— Begin —

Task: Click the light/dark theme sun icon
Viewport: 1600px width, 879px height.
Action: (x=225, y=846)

— End —
— Begin —

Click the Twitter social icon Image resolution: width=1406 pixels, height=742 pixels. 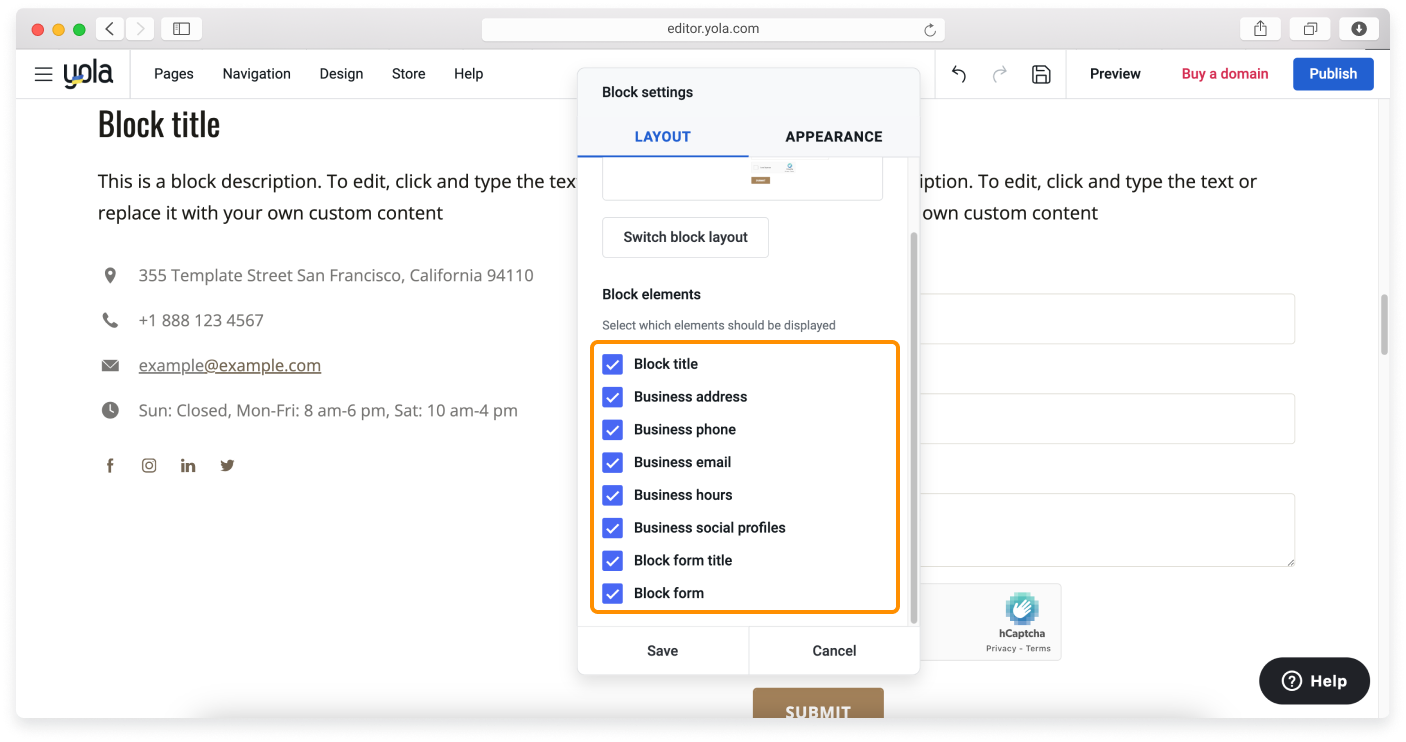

— End —
— Begin —

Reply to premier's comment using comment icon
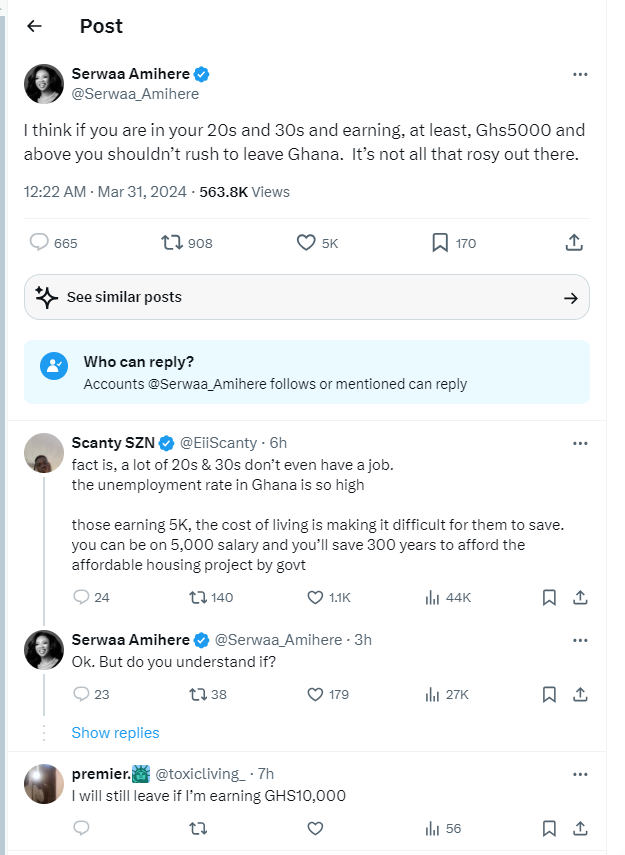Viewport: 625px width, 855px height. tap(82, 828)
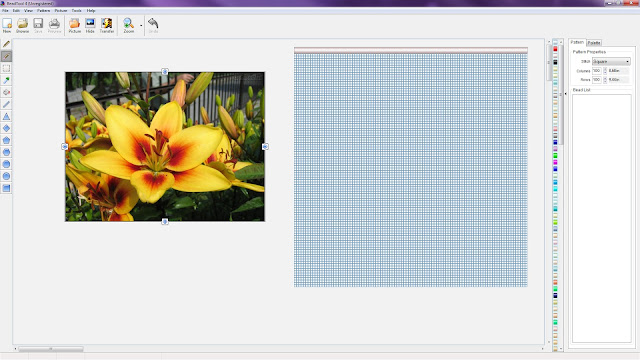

— End —

Please edit the records from the line containing "Task: Click the light/dark theme sun icon" through the line containing "Action: (x=225, y=846)", changing "sun icon" to "moon icon" and leaving everything else as it is.

Task: Click the light/dark theme moon icon
Viewport: 1600px width, 879px height.
Action: (x=225, y=846)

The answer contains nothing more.